21.09.2016, 08:48 Uhr

Foto: KIKAT

Neues Forschungsprojekt „KIKAT“

Am Freitag wurde in Bonn ein neues Forschungsprojekt vorgestellt, das sich mit den „Bedarfen und Bedürfnissen von Kindern und Jugendlichen in der Akutphase komplexer Gefahren- und Schadenslagen“ beschäftigt. Das vom BBK geförderte Projekt „Kind und Katastrophe“ (KIKAT) wird von Prof. Dr. Harald Karutz von der Medical School Hamburg (MSH) geleitet.

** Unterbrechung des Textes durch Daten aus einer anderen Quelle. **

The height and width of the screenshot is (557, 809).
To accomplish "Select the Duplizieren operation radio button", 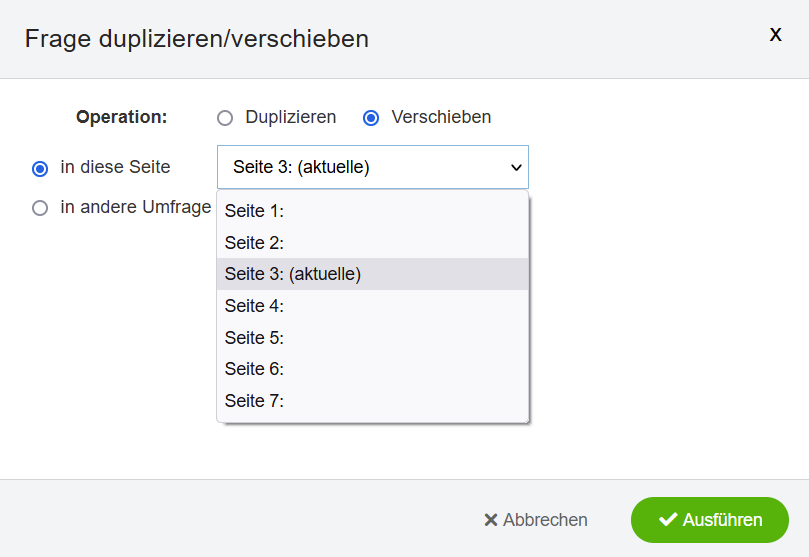I will (225, 118).
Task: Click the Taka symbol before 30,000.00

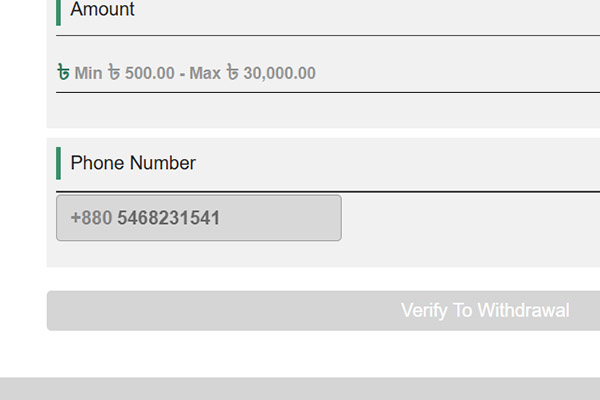Action: pos(233,73)
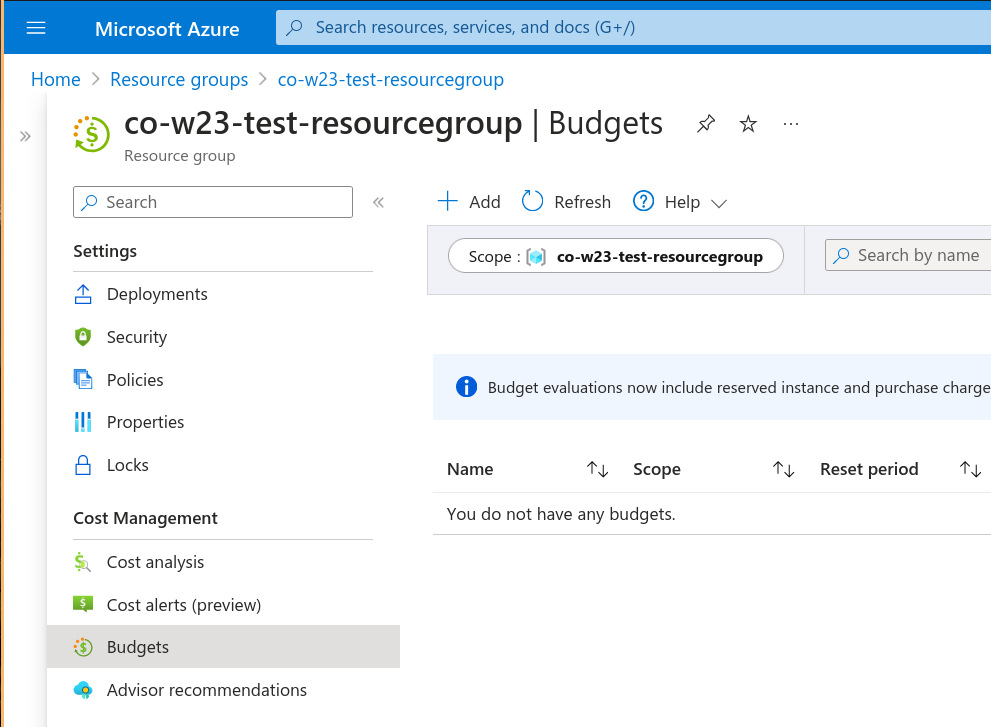Open the Deployments settings page
Screen dimensions: 991x727
(156, 294)
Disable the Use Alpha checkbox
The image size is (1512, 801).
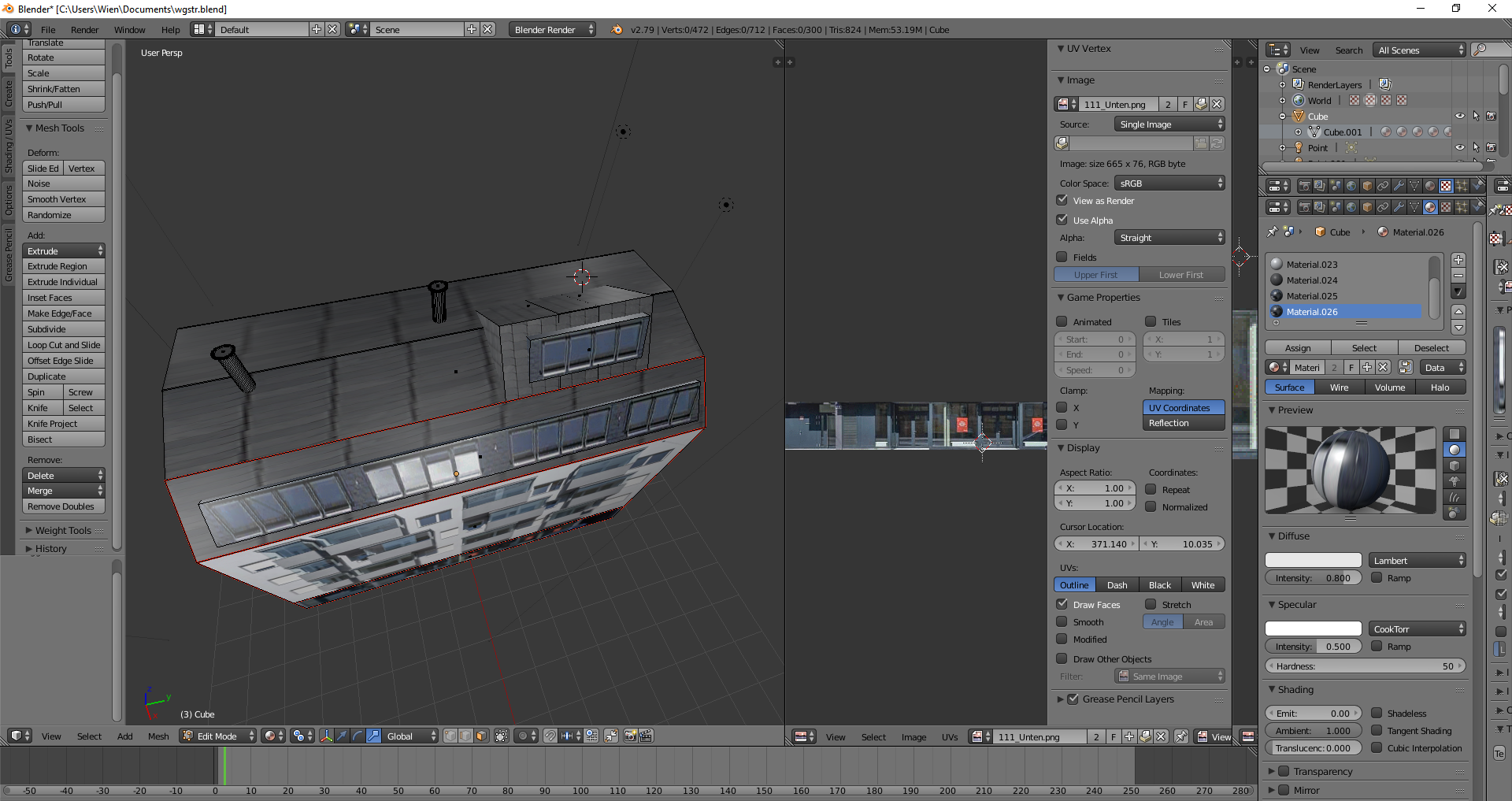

Der RETTUNGSDIENST-Autor beschäftigt sich seit vielen Jahren mit Kindern und Jugendlichen in unterschiedlichen Krisen- und Notfallsituationen.

KIKAT soll die Frage beantworten, wie man Kindern und Jugendlichen helfen kann, mit dem Erlebten zurechtzukommen. Zu diesem Zweck sollen bereits vorliegende Ausbildungs- und Einsatzkonzepte erfasst, die aktuelle psychosoziale Versorgungssituation untersucht und die Rolle Sozialer Medien für die Bewältigung von Unglücken thematisiert werden. Zusätzlich sollen Expertenbefragungen und Interviews mit jungen Leuten und ihren Eltern durchgeführt werden. Laut Dr. Jutta Helmerichs, Referatsleiterin Psychosoziales Krisenmanagement im BBK, würde es zwar Konzepte zur psychosozialen Versorgung von Kindern und Jugendlichen nach Notfällen geben, sie seien jedoch zumeist aus der Praxis der Notfallseelsorge und der Kriseninterventionsteams der Hilfsorganisationen entstanden und hätten damit keine wissenschaftliche Grundlage. Außerdem würden sie sich ausschließlich auf Individualnotfälle beziehen.

Die Forschungsergebnisse werden deshalb in „Empfehlungen für Einsatzorganisationen“ münden, mit denen eine „qualifizierte und angemessene psychosoziale Versorgung von Kindern und Jugendlichen in komplexen Gefahren- und Schadenlagen“ sichergestellt werden kann. Das Projekt wird über drei Jahre und mit rd. 370.000 Euro gefördert.